Data items:
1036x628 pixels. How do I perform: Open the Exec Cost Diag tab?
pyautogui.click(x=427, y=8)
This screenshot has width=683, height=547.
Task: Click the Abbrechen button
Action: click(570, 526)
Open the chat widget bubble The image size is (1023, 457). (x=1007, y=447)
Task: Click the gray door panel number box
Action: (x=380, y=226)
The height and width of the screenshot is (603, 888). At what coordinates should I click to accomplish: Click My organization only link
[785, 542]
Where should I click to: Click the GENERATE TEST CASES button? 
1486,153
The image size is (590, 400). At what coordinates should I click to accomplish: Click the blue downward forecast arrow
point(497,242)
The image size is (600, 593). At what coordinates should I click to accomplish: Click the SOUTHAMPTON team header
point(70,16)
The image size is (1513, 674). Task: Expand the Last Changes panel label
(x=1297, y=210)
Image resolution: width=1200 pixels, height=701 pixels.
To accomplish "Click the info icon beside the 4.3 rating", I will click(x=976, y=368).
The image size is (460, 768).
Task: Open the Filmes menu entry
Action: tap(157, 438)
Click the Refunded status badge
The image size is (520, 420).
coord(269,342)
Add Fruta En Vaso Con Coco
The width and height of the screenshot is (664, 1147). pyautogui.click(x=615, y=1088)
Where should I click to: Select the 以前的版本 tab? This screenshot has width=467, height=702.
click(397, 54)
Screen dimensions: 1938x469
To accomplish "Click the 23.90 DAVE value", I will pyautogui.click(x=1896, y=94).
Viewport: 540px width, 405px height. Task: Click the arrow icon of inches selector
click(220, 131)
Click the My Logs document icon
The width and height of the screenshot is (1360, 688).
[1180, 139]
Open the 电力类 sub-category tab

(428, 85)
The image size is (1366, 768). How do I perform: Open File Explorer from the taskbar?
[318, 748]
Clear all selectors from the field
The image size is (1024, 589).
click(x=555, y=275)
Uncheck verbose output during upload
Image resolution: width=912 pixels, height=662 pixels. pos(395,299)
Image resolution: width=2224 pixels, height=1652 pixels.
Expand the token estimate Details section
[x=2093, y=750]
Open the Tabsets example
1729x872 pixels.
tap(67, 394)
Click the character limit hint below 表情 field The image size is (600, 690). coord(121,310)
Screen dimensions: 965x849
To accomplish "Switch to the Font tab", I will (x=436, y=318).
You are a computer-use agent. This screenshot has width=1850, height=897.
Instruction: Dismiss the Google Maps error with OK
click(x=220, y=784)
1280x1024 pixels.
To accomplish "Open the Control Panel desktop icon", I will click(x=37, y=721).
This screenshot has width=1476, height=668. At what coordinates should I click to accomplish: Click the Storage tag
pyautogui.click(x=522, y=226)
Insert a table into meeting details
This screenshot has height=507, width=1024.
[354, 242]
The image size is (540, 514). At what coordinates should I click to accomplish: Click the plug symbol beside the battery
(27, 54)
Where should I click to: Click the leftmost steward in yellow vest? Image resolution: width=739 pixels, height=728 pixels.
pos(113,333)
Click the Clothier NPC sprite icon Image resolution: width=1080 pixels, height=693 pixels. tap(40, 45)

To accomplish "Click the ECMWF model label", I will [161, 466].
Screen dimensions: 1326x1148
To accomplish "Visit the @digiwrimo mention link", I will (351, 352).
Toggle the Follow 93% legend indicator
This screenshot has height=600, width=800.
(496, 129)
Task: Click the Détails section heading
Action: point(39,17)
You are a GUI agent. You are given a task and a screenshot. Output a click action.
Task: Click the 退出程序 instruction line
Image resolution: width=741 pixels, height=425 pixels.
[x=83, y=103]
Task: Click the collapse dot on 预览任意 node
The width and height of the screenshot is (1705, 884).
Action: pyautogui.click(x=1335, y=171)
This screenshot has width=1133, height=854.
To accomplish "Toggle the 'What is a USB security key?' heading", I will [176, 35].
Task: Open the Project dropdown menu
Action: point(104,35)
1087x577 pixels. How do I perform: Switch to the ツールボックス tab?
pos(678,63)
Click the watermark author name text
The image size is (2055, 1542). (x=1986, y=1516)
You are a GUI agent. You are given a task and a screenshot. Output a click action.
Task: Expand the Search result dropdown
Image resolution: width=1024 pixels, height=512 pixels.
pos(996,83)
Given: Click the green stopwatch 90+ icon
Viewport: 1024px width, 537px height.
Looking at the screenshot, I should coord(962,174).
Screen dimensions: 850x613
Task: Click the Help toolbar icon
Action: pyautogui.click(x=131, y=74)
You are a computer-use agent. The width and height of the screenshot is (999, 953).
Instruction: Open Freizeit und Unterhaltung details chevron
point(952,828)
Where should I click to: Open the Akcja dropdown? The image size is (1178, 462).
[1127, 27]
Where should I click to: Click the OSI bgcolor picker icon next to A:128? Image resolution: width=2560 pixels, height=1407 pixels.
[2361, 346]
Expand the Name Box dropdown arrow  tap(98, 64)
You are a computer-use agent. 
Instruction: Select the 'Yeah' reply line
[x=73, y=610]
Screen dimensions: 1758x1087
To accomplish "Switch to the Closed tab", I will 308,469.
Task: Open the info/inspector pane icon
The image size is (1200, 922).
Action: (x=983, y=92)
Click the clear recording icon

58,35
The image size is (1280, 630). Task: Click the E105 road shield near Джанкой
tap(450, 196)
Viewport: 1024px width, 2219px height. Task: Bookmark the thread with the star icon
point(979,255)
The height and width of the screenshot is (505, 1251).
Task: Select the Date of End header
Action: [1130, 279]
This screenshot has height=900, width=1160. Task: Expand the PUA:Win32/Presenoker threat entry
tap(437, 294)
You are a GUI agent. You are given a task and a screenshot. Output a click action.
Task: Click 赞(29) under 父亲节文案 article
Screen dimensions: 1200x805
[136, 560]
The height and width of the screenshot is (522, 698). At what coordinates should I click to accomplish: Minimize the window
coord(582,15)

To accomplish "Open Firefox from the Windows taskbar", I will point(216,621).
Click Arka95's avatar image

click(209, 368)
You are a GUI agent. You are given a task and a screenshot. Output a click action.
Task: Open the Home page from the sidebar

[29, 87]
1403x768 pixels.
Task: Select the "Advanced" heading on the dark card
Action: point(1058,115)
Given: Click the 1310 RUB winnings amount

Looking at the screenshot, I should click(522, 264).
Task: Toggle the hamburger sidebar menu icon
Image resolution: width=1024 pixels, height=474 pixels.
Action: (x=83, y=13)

* **TASK**:
Reproduce the whole of the records exactly, so that no line differs from the source above.

* **RESPONSE AREA**:
1036x628 pixels. How do I perform: Open the Exec Cost Diag tab?
pyautogui.click(x=427, y=8)
This screenshot has width=683, height=547.
Task: Click the Abbrechen button
Action: click(570, 526)
Open the chat widget bubble The image size is (1023, 457). (x=1007, y=447)
Task: Click the gray door panel number box
Action: (x=380, y=226)
The height and width of the screenshot is (603, 888). At what coordinates should I click to accomplish: Click My organization only link
[785, 542]
Where should I click to: Click the GENERATE TEST CASES button? 
1486,153
The image size is (590, 400). At what coordinates should I click to accomplish: Click the blue downward forecast arrow
point(497,242)
The image size is (600, 593). At what coordinates should I click to accomplish: Click the SOUTHAMPTON team header
point(70,16)
The image size is (1513, 674). Task: Expand the Last Changes panel label
(x=1297, y=210)
Image resolution: width=1200 pixels, height=701 pixels.
To accomplish "Click the info icon beside the 4.3 rating", I will click(x=976, y=368).
The image size is (460, 768).
Task: Open the Filmes menu entry
Action: tap(157, 438)
Click the Refunded status badge
The image size is (520, 420).
coord(269,342)
Add Fruta En Vaso Con Coco
The width and height of the screenshot is (664, 1147). pyautogui.click(x=615, y=1088)
Where should I click to: Select the 以前的版本 tab? This screenshot has width=467, height=702.
click(397, 54)
Screen dimensions: 1938x469
To accomplish "Click the 23.90 DAVE value", I will pyautogui.click(x=1896, y=94).
Viewport: 540px width, 405px height. Task: Click the arrow icon of inches selector
click(220, 131)
Click the My Logs document icon
The width and height of the screenshot is (1360, 688).
[1180, 139]
Open the 电力类 sub-category tab

(428, 85)
The image size is (1366, 768). How do I perform: Open File Explorer from the taskbar?
[318, 748]
Clear all selectors from the field
The image size is (1024, 589).
click(x=555, y=275)
Uncheck verbose output during upload
Image resolution: width=912 pixels, height=662 pixels. pos(395,299)
Image resolution: width=2224 pixels, height=1652 pixels.
Expand the token estimate Details section
[x=2093, y=750]
Open the Tabsets example
1729x872 pixels.
tap(67, 394)
Click the character limit hint below 表情 field The image size is (600, 690). coord(121,310)
Screen dimensions: 965x849
To accomplish "Switch to the Font tab", I will (x=436, y=318).
You are a computer-use agent. This screenshot has width=1850, height=897.
Instruction: Dismiss the Google Maps error with OK
click(x=220, y=784)
1280x1024 pixels.
To accomplish "Open the Control Panel desktop icon", I will click(x=37, y=721).
This screenshot has width=1476, height=668. At what coordinates should I click to accomplish: Click the Storage tag
pyautogui.click(x=522, y=226)
Insert a table into meeting details
This screenshot has height=507, width=1024.
[354, 242]
The image size is (540, 514). At what coordinates should I click to accomplish: Click the plug symbol beside the battery
(27, 54)
Where should I click to: Click the leftmost steward in yellow vest? Image resolution: width=739 pixels, height=728 pixels.
pos(113,333)
Click the Clothier NPC sprite icon Image resolution: width=1080 pixels, height=693 pixels. tap(40, 45)

To accomplish "Click the ECMWF model label", I will [161, 466].
Screen dimensions: 1326x1148
To accomplish "Visit the @digiwrimo mention link", I will (351, 352).
Toggle the Follow 93% legend indicator
This screenshot has height=600, width=800.
(496, 129)
Task: Click the Détails section heading
Action: point(39,17)
You are a GUI agent. You are given a task and a screenshot. Output a click action.
Task: Click the 退出程序 instruction line
Image resolution: width=741 pixels, height=425 pixels.
[x=83, y=103]
Task: Click the collapse dot on 预览任意 node
The width and height of the screenshot is (1705, 884).
Action: pyautogui.click(x=1335, y=171)
This screenshot has width=1133, height=854.
To accomplish "Toggle the 'What is a USB security key?' heading", I will [176, 35].
Task: Open the Project dropdown menu
Action: point(104,35)
1087x577 pixels. How do I perform: Switch to the ツールボックス tab?
pos(678,63)
Click the watermark author name text
The image size is (2055, 1542). (x=1986, y=1516)
You are a GUI agent. You are given a task and a screenshot. Output a click action.
Task: Expand the Search result dropdown
Image resolution: width=1024 pixels, height=512 pixels.
pos(996,83)
Given: Click the green stopwatch 90+ icon
Viewport: 1024px width, 537px height.
Looking at the screenshot, I should coord(962,174).
Screen dimensions: 850x613
Task: Click the Help toolbar icon
Action: pyautogui.click(x=131, y=74)
You are a computer-use agent. The width and height of the screenshot is (999, 953).
Instruction: Open Freizeit und Unterhaltung details chevron
point(952,828)
Where should I click to: Open the Akcja dropdown? The image size is (1178, 462).
[1127, 27]
Where should I click to: Click the OSI bgcolor picker icon next to A:128? Image resolution: width=2560 pixels, height=1407 pixels.
[2361, 346]
Expand the Name Box dropdown arrow  tap(98, 64)
You are a computer-use agent. 
Instruction: Select the 'Yeah' reply line
[x=73, y=610]
Screen dimensions: 1758x1087
To accomplish "Switch to the Closed tab", I will 308,469.
Task: Open the info/inspector pane icon
The image size is (1200, 922).
Action: (x=983, y=92)
Click the clear recording icon

58,35
The image size is (1280, 630). Task: Click the E105 road shield near Джанкой
tap(450, 196)
Viewport: 1024px width, 2219px height. Task: Bookmark the thread with the star icon
point(979,255)
The height and width of the screenshot is (505, 1251).
Task: Select the Date of End header
Action: [1130, 279]
This screenshot has height=900, width=1160. Task: Expand the PUA:Win32/Presenoker threat entry
tap(437, 294)
You are a GUI agent. You are given a task and a screenshot. Output a click action.
Task: Click 赞(29) under 父亲节文案 article
Screen dimensions: 1200x805
[136, 560]
The height and width of the screenshot is (522, 698). At what coordinates should I click to accomplish: Minimize the window
coord(582,15)

To accomplish "Open Firefox from the Windows taskbar", I will point(216,621).
Click Arka95's avatar image

click(209, 368)
You are a GUI agent. You are given a task and a screenshot. Output a click action.
Task: Open the Home page from the sidebar

[29, 87]
1403x768 pixels.
Task: Select the "Advanced" heading on the dark card
Action: point(1058,115)
Given: Click the 1310 RUB winnings amount

Looking at the screenshot, I should click(522, 264).
Task: Toggle the hamburger sidebar menu icon
Image resolution: width=1024 pixels, height=474 pixels.
Action: (x=83, y=13)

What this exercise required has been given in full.